The literary nonprofit Read Russia, which seeks to present Russian classics, modern words, and genre fiction to English-speaking audiences, has partnered with Columbia University Press to publish 125 Russian titles into English. Overlook Press was previously attached to the 10-year project. An editorial board will choose the titles and translators. Executive director of Read Russia Peter Kaufman expects the first set to be released by December 2016.
Are publishers really ‘hoodwinking’ academics?
Guardian published the story of an anonymous academic who claimed publishers ‘hoodwinked’ academics to write books unlikely to be widely read. An anonymous publisher explains commission motivation and combats the idea that they are ‘unseemly’.
Why Conference Book Exhibits Persist
The online marketplace may play an important role in the academic publishing arena, but Greg Britton (editorial director of Johns Hopkins University Press) insists that ‘book exhibits persist because they are more than just places to buy a book’. These reasons include acting as a window into an academic discipline’s current state of affairs, a way to determine the impact of a book, and being a public marketplace itself. And, of course, the conference book exhibit is also a way to sell books.
What Is “Publishing” if Even a Library Can Do It?
Hundreds of libraries are engaged in publishing, but few of these libraries have large staffing resources or paid product types.

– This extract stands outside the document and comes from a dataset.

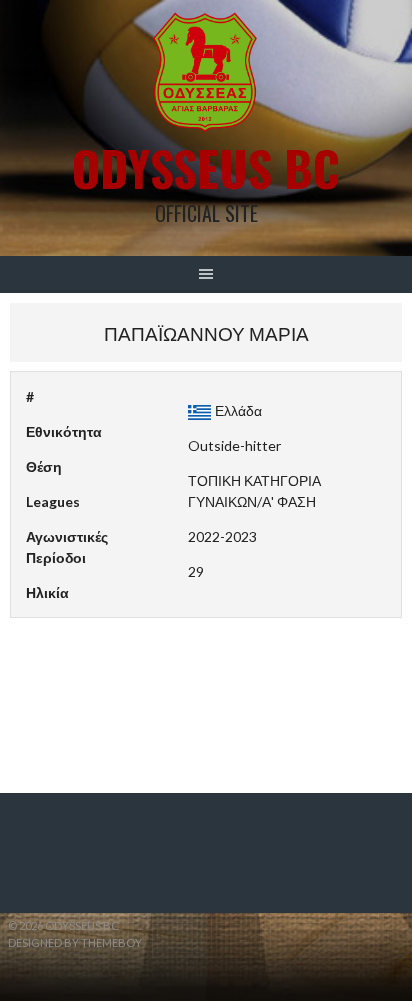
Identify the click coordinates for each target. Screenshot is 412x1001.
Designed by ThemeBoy (75, 942)
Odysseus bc (206, 167)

The Scholarly Kitchen posits that library publishing ‘will do everything it is setting out to do except to replace the publishing models that are based on end-user demand’ although there is a possibility of an increased role in future publishing dominated by open access.
Academics: leave your ivory towers and pitch your work to the media
Could academics use a bit of journalism skills to get their points across to wider audiences? Lu Qi of Harvard T H Chan School of Public Health co-authored a headline-grabbing study linking spicy foods to longevity, yet he remains unknown by the public. This article explores the challenges of writing for the public, including first-person writing and speaking in public.
Think. Check. Submit. (How to Have Trust in Your Publisher)
October 1 saw the launch of the “Think. Check. Submit” campaign, which aims to protect researchers from “predatory” publishers. The campaign includes a checklist of what to watch for, including who publishers a journal, if you have read it before, and if your colleagues recognize it.